Computer Archaeology

Eldron, his head thumping as he ran out of ox, pumped furiously at the manual override to close the emergency hatch. As he felt it go limp, he let himself slip into the briefest of blackouts. Minutes later, his suit started to recharge as the slowly turning hulk presented the airlock window sunnyside. As the shielding was no longer needed, the purifiers could work, and Eldron rose unsteadily back into consciousness. He remembered catching sight of the red and black markings of the Keeble class hulk and thinking it was time to use up the last of his luck. The damn things lasted a long time, but it didn't seem all that likely that he could get it running. The computers used BLANE... if his aching memory remembered right. He could remember about BLANE. It was good stuff, they said, but it was ancient history even when he had been back at school. Time, thought Eldron, for some archaeology.
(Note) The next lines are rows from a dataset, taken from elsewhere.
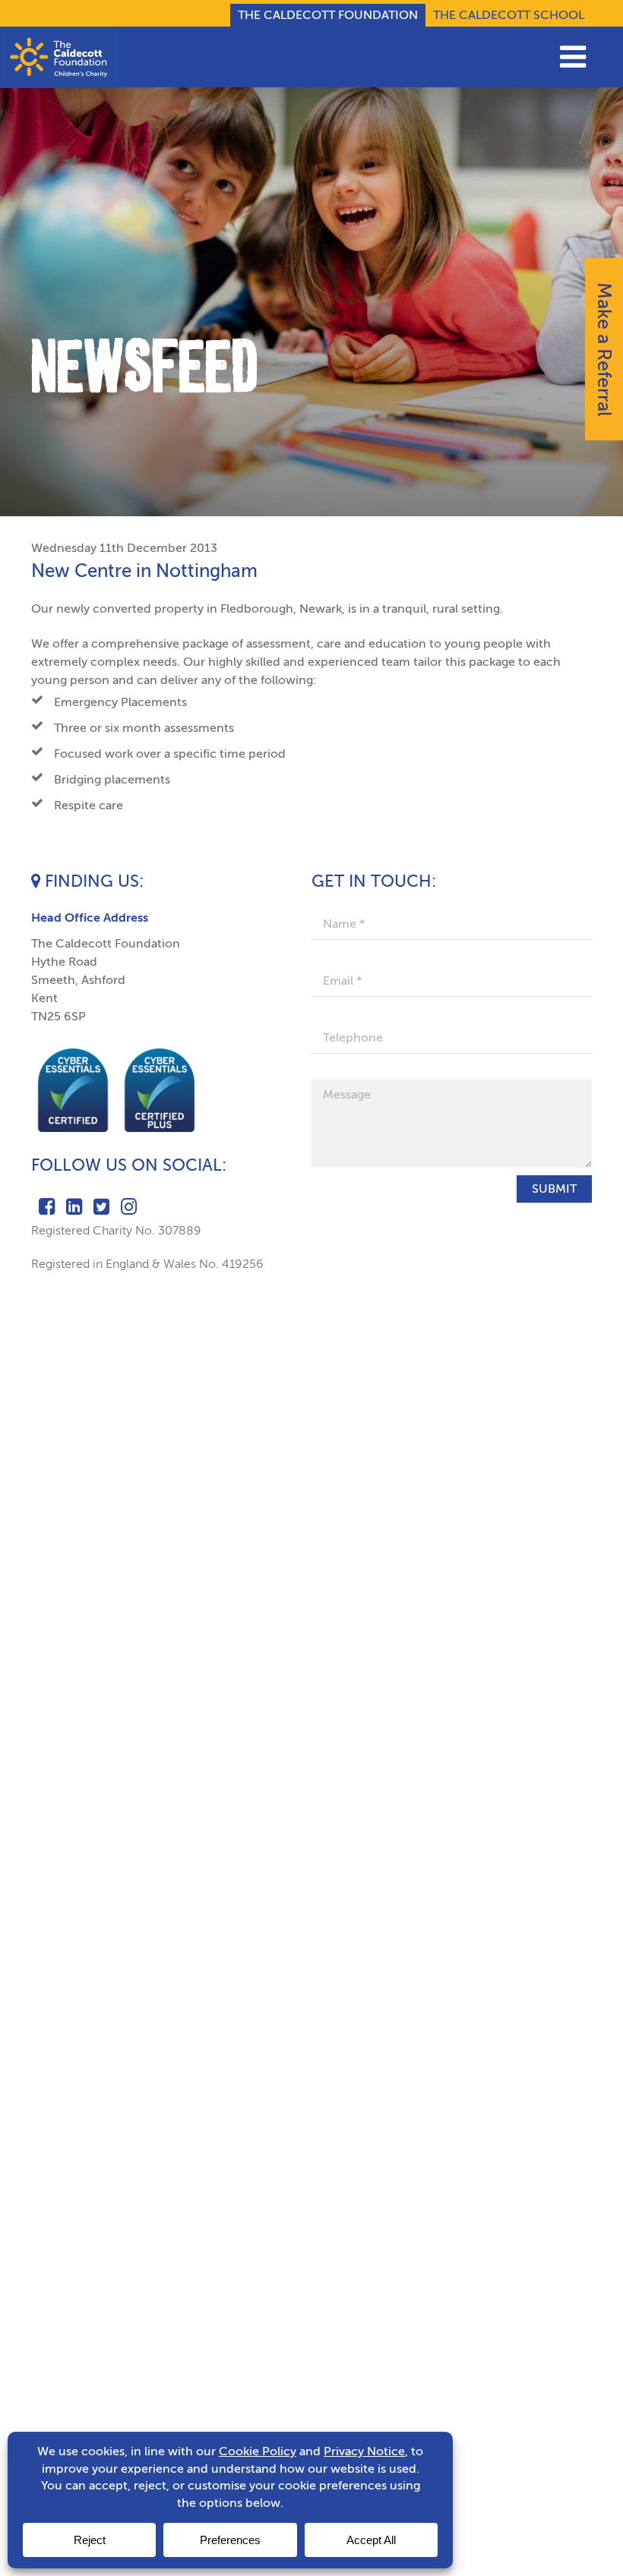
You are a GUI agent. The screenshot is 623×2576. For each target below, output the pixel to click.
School (508, 15)
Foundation (328, 15)
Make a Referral (604, 349)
I have this idea for some old school scifi. I was thinking about the way that age is used as proof of authenticity, and the way that in science-fiction and fantasy, authenticity is the rarest of all commodities. Authors achieve authenticity when their readers know the worlds in which their stories are set as well as they do. Eventually, authenticity gives way to authority - such as in the Diskworld series - where the author hardly needs to work on the setting at all.

So how can you go about creating authenticity? In fantasy it isn't too hard to use age as a source. Tolkien is the absolute archetype of this, creating a world with thousands of years of history, language, culture and mythology which acts as a backdrop for and a source of the events in LOTR. But what if you want to set your story in the far future? George Lucas famously cheats, with the famous opening crawl of Star Wars telling us that the futuristic events we are about to see take place a long time ago. Instant authenticity, in a jar.

Way to go Mr Lucas, ya wimp.

The snippet above is a teaser for an idea I have to combine two things - one is my affection for the shaky science of old school scifi, and the other is the idea that if your future setting talks about lots of old stuff, you give it authenticity. In the example above, BLANE is a disk operating system. Eldron is the sort of astronaut you get in old school; he isn't a square jawed test pilot, he's an engineer. He is about to realize that his survival may depend on his ability to understand old tech - rather like an engineer from Toshiba who discovers that his survival depends on his understanding of steam locomotives.